Некоторое время они молча пускали дым. Затем Турецкий спросил:
— Она умерла сразу?
— Практически да, — кивнул Грязнов. — Пуля охранника пробила ей левую лопатку и застряла в сердце. Бедная девочка… Язык не поворачивается назвать ее преступницей. И тем не менее это так. Твой-то как? Молчит?
— Ты про Подгорного?
— Угу.
— Молчит, — со вздохом ответил Турецкий. — Сидит в камере как глиняный истукан. Глаза в одну точку. Не ест, не пьет.
— Его можно понять, — заметил Вячеслав Иванович. — Да и говорить тут особо не о чем. Доказательную базу Перова и Романова собрали такую, что на три приговора хватит. — Грязнов стряхнул с сигареты пепел, покосился на Турецкого и сказал: — Кстати, хотел тебя спросить. Мне доложили, что ты в тот вечер встречался с Филипповой и беседовал с ней.
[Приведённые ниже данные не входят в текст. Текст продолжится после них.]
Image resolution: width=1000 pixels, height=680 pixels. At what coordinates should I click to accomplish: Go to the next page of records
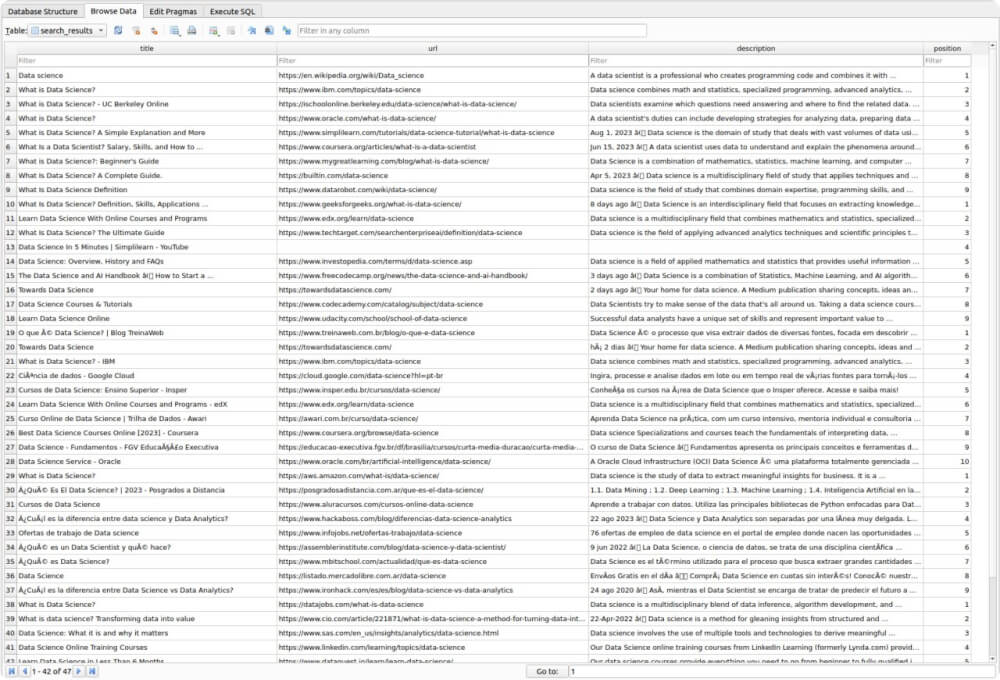(x=78, y=671)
Могу я узнать, о чем?
— Пытался предостеречь ее от необдуманных действий, — спокойно ответил Александр Борисович.
— А она?
— Как видишь, не послушала.
— Жаль… Хотя в любом случае ничего хорошего ее не ожидало.
В памяти Турецкого возникло лицо Вики, ее рассеянная улыбка и полный горечи тихий голос: «Жаль, что вы не захотели меня поцеловать… Боюсь, другого шанса ни у вас, ни у меня уже не будет».
Грязнов достал из кармана пиджака маленькую бутылочку коньяка и, взболтнув ею в воздухе, поинтересовался:
— Как насчет кофе по-итальянски?
— Положительно, — ответил Турецкий.
— Тогда включай чайник.
Турецкий с силой вмял окурок в пепельницу и поднялся из-за стола.